▶ _TEXTE SOURCE_
Pour des parents, une famille, l’annonce du handicap de leur enfant est toujours un moment difficile – que l’information arrive avant la naissance ou après celle-ci. « J’ai refusé d’avoir toute information à ce sujet avant la naissance, car je ne voyais pas bien ce à quoi cela aurait pu servir », raconte ainsi une mère mise en garde sur la santé de son enfant à venir par les médecins, en raison de son âge avancé. Les difficultés peuvent d’ailleurs être renforcées par les attitudes des autres, même malencontreusement. « Le médecin qui nous l’a annoncé a été bienveillant mais maladroit », confie un père, tandis qu’un autre était blessé par les paroles – qui se voulaient délicates – de ceux qui faisaient mine de ne pas voir le lourd handicap de son fils, pourtant particulièrement visible puisque celui-ci est dépourvu de membres.
Cependant, tout comme certains mots ou gestes peuvent aviver une douleur, d’autres au contraire donnent force aux parents. « Au moment de nous quitter, reprend Ghislain du Chéné, le médecin accoucheur s’est penché sur le berceau et il a dit à notre fille : “Bonsoir Julie, je pense que tu seras très heureuse car tu as l’air d’avoir des parents formidables qui t’aideront à grandir dans la vie”. » Et pour celui qui avait perdu connaissance en apprenant la trisomie de sa fille, cette attitude du médecin a été « le second choc » de la journée, un véritable « moment clef » : « J’ai compris que nous pleurions sur nous, alors que c’était Julie qui avait besoin de nous ».
Témoins de la tendresse de Dieu
« Aujourd’hui, je ne pense plus que Julie est une punition, détaille encore son père. Je crois que c’est une mission que nous avons reçue au jour de sa naissance, à savoir celle de la rendre heureuse. » Et il en est sûr : « Quand Dieu donne une mission, il donne aussi les moyens pour y arriver ».
Les mots de Clémence, maman d’un petit Romain, très handicapé à la naissance et nécessitant alors d’énormément d’attention, sont similaires. « Je me dis que le Seigneur a voulu confier ce petit garçon à des parents qui pouvaient le prendre en charge. »

▶ _ENTRÉES DE DONNÉES_

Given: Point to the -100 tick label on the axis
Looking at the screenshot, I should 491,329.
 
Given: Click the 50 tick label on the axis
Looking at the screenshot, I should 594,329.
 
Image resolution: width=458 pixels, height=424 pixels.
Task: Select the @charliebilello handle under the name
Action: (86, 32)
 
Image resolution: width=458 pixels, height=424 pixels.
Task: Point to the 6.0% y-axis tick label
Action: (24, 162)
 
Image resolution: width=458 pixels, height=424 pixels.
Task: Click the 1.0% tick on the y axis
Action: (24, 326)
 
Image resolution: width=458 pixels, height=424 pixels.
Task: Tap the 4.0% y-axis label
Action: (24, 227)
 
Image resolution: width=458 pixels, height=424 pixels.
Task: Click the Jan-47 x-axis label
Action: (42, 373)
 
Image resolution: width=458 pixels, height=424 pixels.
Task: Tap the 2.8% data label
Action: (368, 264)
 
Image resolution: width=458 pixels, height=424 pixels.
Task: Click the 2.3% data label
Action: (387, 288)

▶ _LISTE DES TÂCHES_
A. Mets en forme dans un tableau Markdown à deux colonnes, Numéro et Ligne, la partie de la liste qui commence à son tout début et se termine par la ligne contenant « Action: (86, 32) », celle-ci comprise. Laisse de côté les lignes vides.
B. Reprends le texte sur les parents qui apprennent le handicap de leur enfant et rédige-en la suite.
Le texte et la liste ne sont liés d'aucune façon.

▶ _RÉPONSES FINALES_
A.
| Numéro | Ligne |
|---|---|
| 1 | Given: Point to the -100 tick label on the axis |
| 2 | Looking at the screenshot, I should 491,329. |
| 3 | Given: Click the 50 tick label on the axis |
| 4 | Looking at the screenshot, I should 594,329. |
| 5 | Image resolution: width=458 pixels, height=424 pixels. |
| 6 | Task: Select the @charliebilello handle under the name |
| 7 | Action: (86, 32) |

B.
Pour les parents d’enfants handicapés croyants, la foi est en effet bien souvent un solide pilier d’appui. « Le chrétien puise dans sa foi des motifs plus profonds encore, et une force particulière pour cette œuvre en faveur des handicapés », assurait ainsi saint Jean-Paul II en 1984. Et s’adressant à des parents d’enfants porteurs de handicap, il déclarait en 1981 : « J’espère aussi que la foi chrétienne vous aide à porter votre épreuve avec courage, sérénité et amour, car vous êtes auprès de ces enfants les témoins et les co-
opérateurs de la tendresse de Dieu ».
Dans cette mission de coopération, beaucoup de parents peuvent trouver le soutien d’association laïques, mais aussi souvent chrétiennes, ou a minima d’inspiration chrétienne. L’Office chrétien des personnes handicapées (OCH), Foi et Lumière ou encore L’Arche sont autant de mouvements qui veulent accompagner les personnes handicapées et leurs proches, portés par la foi en Jésus Christ. « Aux parents, Foi et Lumière apporte un soutien dans leur épreuve, leur permet de mieux percevoir la beauté intérieure de leur enfant », promet ainsi ce mouvement. Les temps passés avec ces associations sont souvent d’un grand réconfort pour les parents, qui voient leur enfant être mis en lumière – et leur fardeau être partagé.
« Ça, je sais faire ! »
Mais l’échange n’est pas à sens unique et ces associations peuvent aider les parents à se mettre à l’école de leur enfant, à apprendre qu’ils peuvent eux aussi grandir dans leur foi à leurs côtés. « Les personnes ayant un handicap mental, par le rayonnement même de leur pauvreté, peuvent introduire les chrétiens de confessions différentes dans la béatitude de la pauvreté du cœur qui leur permet de retrouver l’Esprit de Dieu », s’engage encore le mouvement Foi et Lumière, créé initialement pour permettre à des personnes atteintes d’un handicap mental de partir en pèlerinage. Nombreux sont ceux qui affirment avoir connu un approfondissement de leur foi au contact d’un enfant malade. « Une année, j’avais une petite fille trisomique dans ma classe, au milieu des autres élèves, confie Jacques, enseignant en maternelle. À chaque fois que je la voyais, je pensais aux petits enfants dont parle le Christ dans l’Évangile en demandant de les laisser venir à lui. »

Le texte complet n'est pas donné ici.